==== Text passage ====

Can u help me with this bearing problem?

Question

Two planes take off at the same time from an airport. The first plan is flying at 260 miles per hour on a bearing of S 45dgree E. The second plane is flying in the direction S 45 degree W at 265 miles per hour. If there are no wind currents blowing, how far apart are they after 3 hours? Please round the answer to the nearest whole number.

____ miles

What is the bearing of the second plane from the first after 3 hours?

___ ___ degree ___

Please explain how to do it too!

The bearing answer is S 89 degree W.

Answer 1

Distance = Velocity / time.

Plane 1:

260/3 = 86.666666667mi to the southeast

Plane 2:

265/3 = 88.33333333mi to the southwest.


Now, make a triangle. It should be a right angle and the above lengths match the legs. The hypotenuse should give you the distance between the two planes. Using the pythagorean theorem, a^2+b^2=c^2


86.666667^2+88.3333333^2= (distance between planes)^2

Make sure to take that square root when solving. (I think it should come out to 123.749mi) After 3 hours of travel, I think that the 2nd plane should still be at a 90 degree angle. It must be a decimal that's very close but rounds down to 89. Not sure on that part. Best of luck.

Answer 2

plane A has speed of 260 mi/hr
plane B has speed of 265 mi/hr
After 3 hours,
plane A has traveled the distance 780 mi
plane B has traveled the distance 795 mi

Since
plane A travels S45°E
plane B travels S45°W
then imagine plane A travels from an origin down SE
and imagine plane B travels from the same origin down SW

You will see that the included angle measures 45° + 45° = 90°

Therefore, the triangle they form is a right triangle, where the legs are the distances that the 2 planes have traveled, and the hypotenuse serves as the distance between them after 3 hours. We can solve for the distance(which is the hypotenuse) using the Pythagorean Theorem.(note: for other cases, you will use the cosine rule to determine the distance-- this case is just a special one)

Let d = distance
d² = (780 mi)² + (795 mi)²
d = 1113.74 mi

The bearing of the second plane from the first is.
180° - 45° - arctan (795/780)

==== Dataset excerpt ====

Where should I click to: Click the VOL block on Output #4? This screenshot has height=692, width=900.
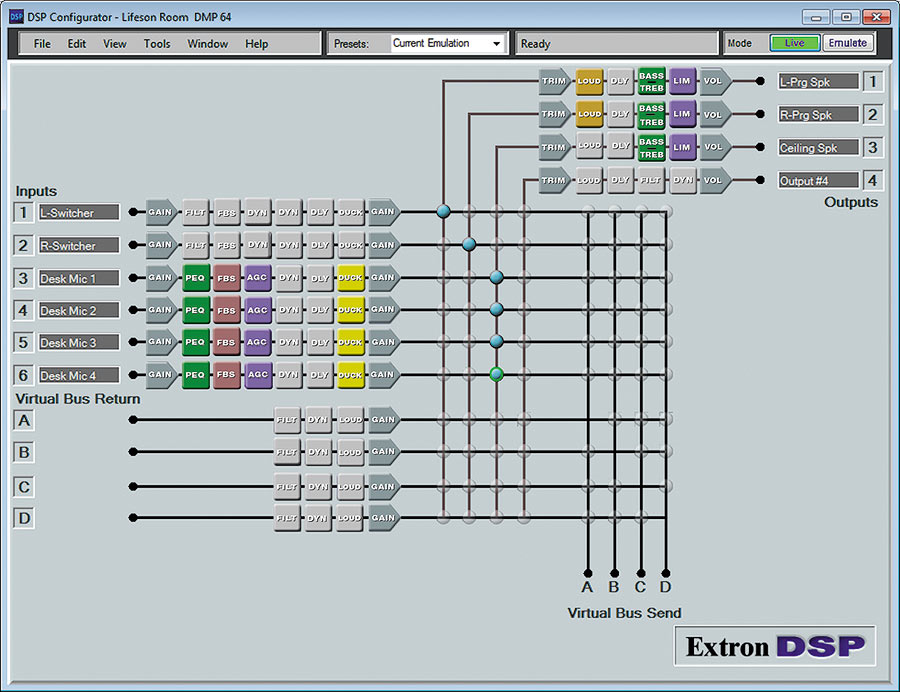point(714,180)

====

* Directive *
Continue the forum thread above about the two planes' bearing problem, starting right after its final formula.

* Expected answer *
= 89.45°

Therefore, the distance is 1113.75 mi and the bearing from 1st to 2nd plane is S89.45° W

^_^

Answer 3

As the first plane, Plane A is travelling SOuth East at 260miles per hour and the second plane, Plane b is travelling at 265miles per hour, the relative velocity of B with respect to A is,
Using pythargoras,
= ((260^2) + (265^2)) ^ .5
= 371.248
Therefore, 3 hours later, the distance between the two planes is = 371.248 * 3
= 1113.744
= 1114 Miles (to the neasrest miles)
Now to understand the bearing of the second plane from the first one after three hours, draw a right-angled triangle labelling the shorter side 260 miles per hour and the longer side 265 miles per hour. Measure the angle between the 260 miles per hour and the hypotenuse - it can be done using trigonometry,
(assuming that the angle is x),
tan x = 265 / 260
or, x = 45.5 degrees
Now draw the cross pointing at each of the four direction on each of the four point of your triangle, labelling the corner between hypotenuse and 260mph as A, the one between 265mph and hypotenuse as B and the last point as C.
label x = 45.5 degrees.
Extend the East from Point C and the NOrth from Point A so that they meet and note that they form a right-angle isosceles triangle with angles 90, 45 and 45 degrees. Now, measure the bearing of point B from A, which is = 360 - 45 - 45.5 = 269.5 from North - which means the bearing is 89.5 W from S (or South).

Answer 4

Distance = Velocity * time

So after 3 hours : plane1 is 260*3 = 780 miles
plane2 is 265*3= 795 miles
As ballerina said they form a right triangle and we must find the hypothenuse.
x=sqrt(780^2 + 795^2)
x=1113.7 miles or 1114 miles rounded.

The planes are 90 degrees apart.

Answer 5

here is a hint, the flightpaths form two sides of a triangle. Draw a picture it will help you understand.